What changed in 2026
- The latest standards narrowed the gap. DisplayPort 2.1 and HDMI 2.1 both comfortably drive 4K at very high refresh rates, so bandwidth is rarely the deciding factor for mainstream use.
- USB-C carries DisplayPort everywhere. DisplayPort Alt Mode over USB-C is now the norm on laptops, docks, and many monitors, which quietly made DisplayPort the more portable signal.
- Adoption still lags the spec. As always, a port version on a spec sheet does not guarantee full bandwidth. Verify the certified capability of your specific device and cable.
What each is best at
HDMI is the standard of the living room. It is on every TV, console, and AV receiver, and it carries features built for home theater: eARC for sending high-quality audio back to a soundbar, and CEC for controlling multiple devices with one remote. DisplayPort is the standard of the PC. It supports Multi-Stream Transport (MST) for daisy-chaining monitors, has long been tied to Adaptive-Sync, and dominates gaming monitors. If your interest is purely how smooth motion looks, read refresh rate vs response time in 2026.
Bandwidth and resolution
Exact numbers depend on version and cable, so treat these as rough guidance and verify current figures for your hardware.
| Standard |
Rough max data rate |
Comfortable target |
| HDMI 2.0 |
~18 Gbps |
4K at 60 Hz |
| HDMI 2.1 |
~48 Gbps |
4K at 120 Hz, 8K with compression |
| DisplayPort 1.4 |
~32 Gbps |
4K at 120 Hz with compression |
| DisplayPort 2.1 |
~80 Gbps |
4K at very high refresh, 8K |
Features compared
| Feature |
HDMI |
DisplayPort |
| Daisy-chain monitors (MST) |
No |
Yes |
| Audio return channel (eARC) |
Yes |
No |
| Consumer electronics control (CEC) |
Yes |
No |
| Variable refresh rate |
Yes |
Yes |
| Connector locking latch |
No |
Optional |
| Over USB-C |
Rare |
Common (Alt Mode) |
Which should you use
- Gaming PC and monitor: DisplayPort is usually the better default, especially for high refresh rates and variable refresh.
- Console and TV: HDMI 2.1 is the right choice, since consoles and TVs are built around it.
- Laptop or dock: USB-C with DisplayPort Alt Mode is often the cleanest path.
- Both ports available: pick by the feature you actually need — daisy-chaining points to DisplayPort, eARC points to HDMI.
Pitfalls to watch
- Cheap or uncertified cables silently cap bandwidth, so buy a cable certified for the rate you want.
- Port version marketing.

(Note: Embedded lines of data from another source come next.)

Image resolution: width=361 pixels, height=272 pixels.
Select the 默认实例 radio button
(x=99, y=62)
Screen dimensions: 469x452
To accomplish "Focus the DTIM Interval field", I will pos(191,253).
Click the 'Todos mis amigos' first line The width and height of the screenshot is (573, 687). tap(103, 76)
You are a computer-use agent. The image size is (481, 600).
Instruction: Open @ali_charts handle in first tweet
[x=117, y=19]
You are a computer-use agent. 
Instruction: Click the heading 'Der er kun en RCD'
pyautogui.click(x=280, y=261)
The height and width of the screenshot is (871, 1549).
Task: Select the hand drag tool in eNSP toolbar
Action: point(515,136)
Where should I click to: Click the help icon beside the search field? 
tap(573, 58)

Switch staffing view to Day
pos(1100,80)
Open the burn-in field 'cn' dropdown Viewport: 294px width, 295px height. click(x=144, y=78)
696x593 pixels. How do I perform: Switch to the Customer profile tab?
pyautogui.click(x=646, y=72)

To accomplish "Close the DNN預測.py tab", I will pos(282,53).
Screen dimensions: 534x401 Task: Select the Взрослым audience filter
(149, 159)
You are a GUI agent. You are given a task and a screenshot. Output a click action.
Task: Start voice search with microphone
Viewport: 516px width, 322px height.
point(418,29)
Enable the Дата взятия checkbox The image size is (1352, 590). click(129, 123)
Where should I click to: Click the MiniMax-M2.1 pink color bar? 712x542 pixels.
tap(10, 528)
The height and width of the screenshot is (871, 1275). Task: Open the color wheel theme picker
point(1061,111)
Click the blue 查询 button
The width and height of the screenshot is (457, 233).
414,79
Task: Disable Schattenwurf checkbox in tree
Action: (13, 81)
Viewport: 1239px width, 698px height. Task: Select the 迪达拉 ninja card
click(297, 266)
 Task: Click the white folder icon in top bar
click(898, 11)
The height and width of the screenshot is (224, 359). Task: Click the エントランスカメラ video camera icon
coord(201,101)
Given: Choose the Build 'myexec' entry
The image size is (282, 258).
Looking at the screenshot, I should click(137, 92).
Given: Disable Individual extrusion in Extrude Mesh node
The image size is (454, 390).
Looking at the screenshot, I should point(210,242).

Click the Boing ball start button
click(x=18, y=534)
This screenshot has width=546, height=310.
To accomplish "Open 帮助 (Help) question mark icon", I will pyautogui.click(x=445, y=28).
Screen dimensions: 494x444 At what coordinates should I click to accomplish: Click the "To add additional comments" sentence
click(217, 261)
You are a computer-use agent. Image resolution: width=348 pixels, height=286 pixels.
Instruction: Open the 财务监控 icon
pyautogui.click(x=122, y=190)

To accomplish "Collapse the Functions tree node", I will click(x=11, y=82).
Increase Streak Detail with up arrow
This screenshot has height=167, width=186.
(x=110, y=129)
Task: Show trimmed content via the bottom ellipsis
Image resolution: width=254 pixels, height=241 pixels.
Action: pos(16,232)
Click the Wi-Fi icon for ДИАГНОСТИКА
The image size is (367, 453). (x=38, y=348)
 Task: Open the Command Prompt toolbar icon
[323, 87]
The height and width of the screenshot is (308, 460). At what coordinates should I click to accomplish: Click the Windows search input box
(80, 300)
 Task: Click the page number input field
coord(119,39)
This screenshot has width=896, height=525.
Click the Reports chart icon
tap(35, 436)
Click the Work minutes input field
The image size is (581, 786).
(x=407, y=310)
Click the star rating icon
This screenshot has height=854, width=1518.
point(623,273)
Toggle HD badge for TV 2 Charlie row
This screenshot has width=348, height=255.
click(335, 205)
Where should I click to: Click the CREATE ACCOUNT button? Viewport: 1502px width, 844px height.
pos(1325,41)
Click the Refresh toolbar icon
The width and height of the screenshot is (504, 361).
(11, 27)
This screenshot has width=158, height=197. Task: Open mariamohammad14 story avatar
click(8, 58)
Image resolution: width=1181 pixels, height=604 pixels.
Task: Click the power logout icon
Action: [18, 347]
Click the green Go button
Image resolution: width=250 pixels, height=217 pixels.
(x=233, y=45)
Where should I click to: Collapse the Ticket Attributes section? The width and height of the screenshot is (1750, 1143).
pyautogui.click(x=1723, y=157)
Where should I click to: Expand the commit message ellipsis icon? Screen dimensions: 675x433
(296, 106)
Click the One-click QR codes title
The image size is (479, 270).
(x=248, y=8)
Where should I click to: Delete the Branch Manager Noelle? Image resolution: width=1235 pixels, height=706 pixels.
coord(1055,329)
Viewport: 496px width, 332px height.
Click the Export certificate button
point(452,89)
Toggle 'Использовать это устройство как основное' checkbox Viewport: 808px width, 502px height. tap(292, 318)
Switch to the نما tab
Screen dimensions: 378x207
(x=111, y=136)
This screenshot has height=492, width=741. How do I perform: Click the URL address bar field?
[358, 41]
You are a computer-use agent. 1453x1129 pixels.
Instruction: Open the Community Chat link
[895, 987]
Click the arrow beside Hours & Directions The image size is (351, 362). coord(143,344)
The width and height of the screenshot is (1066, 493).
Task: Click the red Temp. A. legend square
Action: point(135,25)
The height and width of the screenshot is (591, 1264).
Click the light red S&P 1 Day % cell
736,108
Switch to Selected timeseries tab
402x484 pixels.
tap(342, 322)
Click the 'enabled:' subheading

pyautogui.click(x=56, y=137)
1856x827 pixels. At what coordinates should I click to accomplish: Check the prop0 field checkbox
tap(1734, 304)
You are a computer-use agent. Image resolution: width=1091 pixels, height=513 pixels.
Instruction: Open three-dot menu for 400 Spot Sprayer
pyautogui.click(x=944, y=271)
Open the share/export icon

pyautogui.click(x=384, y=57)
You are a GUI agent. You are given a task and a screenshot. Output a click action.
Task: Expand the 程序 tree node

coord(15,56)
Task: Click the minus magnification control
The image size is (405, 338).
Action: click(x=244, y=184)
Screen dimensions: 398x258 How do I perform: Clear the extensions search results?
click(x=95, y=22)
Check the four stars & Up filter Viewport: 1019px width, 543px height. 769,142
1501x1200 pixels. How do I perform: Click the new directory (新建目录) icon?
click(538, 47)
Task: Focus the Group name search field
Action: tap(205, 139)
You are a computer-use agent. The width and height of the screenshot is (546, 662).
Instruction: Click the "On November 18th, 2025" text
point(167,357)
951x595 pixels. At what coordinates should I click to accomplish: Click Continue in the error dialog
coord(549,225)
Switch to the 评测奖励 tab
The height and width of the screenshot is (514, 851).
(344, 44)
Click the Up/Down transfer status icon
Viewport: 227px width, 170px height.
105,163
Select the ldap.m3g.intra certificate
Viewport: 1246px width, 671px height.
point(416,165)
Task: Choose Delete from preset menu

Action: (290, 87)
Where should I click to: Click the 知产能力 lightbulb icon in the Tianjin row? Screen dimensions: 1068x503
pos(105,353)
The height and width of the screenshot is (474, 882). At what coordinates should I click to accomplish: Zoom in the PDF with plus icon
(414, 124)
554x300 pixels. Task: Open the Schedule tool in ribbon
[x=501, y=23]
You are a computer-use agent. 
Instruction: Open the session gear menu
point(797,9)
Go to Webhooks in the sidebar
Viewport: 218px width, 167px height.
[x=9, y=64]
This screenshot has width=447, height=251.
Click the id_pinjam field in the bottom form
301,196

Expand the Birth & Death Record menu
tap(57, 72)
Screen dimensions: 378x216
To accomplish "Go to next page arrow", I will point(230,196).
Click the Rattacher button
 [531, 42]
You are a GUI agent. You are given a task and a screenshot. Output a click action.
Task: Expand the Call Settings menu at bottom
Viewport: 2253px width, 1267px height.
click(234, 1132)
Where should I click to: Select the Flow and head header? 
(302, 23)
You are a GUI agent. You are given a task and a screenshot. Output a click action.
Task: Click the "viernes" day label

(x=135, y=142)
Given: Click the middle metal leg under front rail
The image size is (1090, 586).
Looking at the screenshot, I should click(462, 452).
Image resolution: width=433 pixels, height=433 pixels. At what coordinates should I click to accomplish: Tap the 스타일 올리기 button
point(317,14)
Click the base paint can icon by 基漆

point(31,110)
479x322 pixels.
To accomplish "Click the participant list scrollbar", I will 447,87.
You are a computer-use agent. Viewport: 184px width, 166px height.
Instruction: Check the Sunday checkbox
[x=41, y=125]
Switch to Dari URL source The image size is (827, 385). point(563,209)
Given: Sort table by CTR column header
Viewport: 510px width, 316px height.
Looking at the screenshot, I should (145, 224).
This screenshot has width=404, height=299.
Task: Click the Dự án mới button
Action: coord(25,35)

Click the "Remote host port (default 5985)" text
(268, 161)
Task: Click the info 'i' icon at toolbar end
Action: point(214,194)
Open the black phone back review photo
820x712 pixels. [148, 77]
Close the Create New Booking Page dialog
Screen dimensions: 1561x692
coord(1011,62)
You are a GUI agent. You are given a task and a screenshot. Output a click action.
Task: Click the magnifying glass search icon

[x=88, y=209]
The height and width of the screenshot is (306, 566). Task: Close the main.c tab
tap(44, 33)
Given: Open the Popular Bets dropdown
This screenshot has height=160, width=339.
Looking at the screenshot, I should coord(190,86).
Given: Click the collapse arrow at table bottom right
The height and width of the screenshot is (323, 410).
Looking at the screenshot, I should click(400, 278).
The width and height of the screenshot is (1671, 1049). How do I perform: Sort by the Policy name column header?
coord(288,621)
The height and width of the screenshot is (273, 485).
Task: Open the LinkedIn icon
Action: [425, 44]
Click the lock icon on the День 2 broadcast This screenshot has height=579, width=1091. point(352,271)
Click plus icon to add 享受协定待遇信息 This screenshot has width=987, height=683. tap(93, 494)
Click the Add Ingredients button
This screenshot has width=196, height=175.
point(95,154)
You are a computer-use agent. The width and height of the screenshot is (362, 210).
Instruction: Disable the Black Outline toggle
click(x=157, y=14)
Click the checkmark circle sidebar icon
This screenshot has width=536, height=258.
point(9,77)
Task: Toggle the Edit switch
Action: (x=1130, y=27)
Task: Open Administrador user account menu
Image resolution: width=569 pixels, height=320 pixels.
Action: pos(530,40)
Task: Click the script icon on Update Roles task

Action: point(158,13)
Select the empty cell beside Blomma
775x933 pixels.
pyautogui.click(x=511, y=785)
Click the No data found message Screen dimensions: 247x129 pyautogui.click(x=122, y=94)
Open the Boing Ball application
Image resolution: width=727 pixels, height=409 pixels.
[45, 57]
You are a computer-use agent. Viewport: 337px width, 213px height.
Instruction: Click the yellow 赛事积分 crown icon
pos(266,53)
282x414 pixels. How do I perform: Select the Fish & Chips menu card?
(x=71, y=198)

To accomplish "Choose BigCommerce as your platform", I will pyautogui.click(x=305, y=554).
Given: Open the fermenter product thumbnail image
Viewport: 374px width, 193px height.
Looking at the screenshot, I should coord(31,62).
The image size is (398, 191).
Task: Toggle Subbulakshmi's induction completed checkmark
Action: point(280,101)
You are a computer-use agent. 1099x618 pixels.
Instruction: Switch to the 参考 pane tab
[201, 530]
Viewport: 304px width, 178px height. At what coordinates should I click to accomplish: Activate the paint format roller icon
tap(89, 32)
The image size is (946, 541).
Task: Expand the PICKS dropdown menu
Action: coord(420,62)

A "2.1" label does not always mean full bandwidth is implemented. Check the fine print.
- Adapters can be limited. Passive HDMI-to-DisplayPort conversions are often one-directional and capped.
- 8K and very high refresh frequently rely on Display Stream Compression, which is visually lossless but worth knowing about.
FAQ
Is DisplayPort better than HDMI for gaming?
On a PC, usually yes, thanks to high refresh support and variable refresh on monitors. On a console, HDMI 2.1 is the intended connection.
Can I convert HDMI to DisplayPort?
Sometimes, but active adapters and correct direction matter. Passive adapters often will not work as expected.
Does the cable really matter?
Yes. An underspecified cable can cap your resolution or refresh rate even when both devices support more. Buy one certified for your target.
Which supports 4K at 120 Hz?
Both HDMI 2.1 and DisplayPort 1.4 or newer can, given a proper cable and a source that outputs it.